▶ [Aim]: Please lay out all the material below as a two-column CSV with the headers input and output, one row for each piece of material: its text under input and its answer under output, each in a single quoted field with line breaks turned into spaces.

▶ [Entries provided]:

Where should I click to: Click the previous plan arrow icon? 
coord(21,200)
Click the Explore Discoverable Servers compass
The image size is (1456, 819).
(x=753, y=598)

▶ [Finished exercise]:
input,output
"Where should I click to: Click the previous plan arrow icon?","coord(21,200) Click the Explore Discoverable Servers compass The image size is (1456, 819). (x=753, y=598)"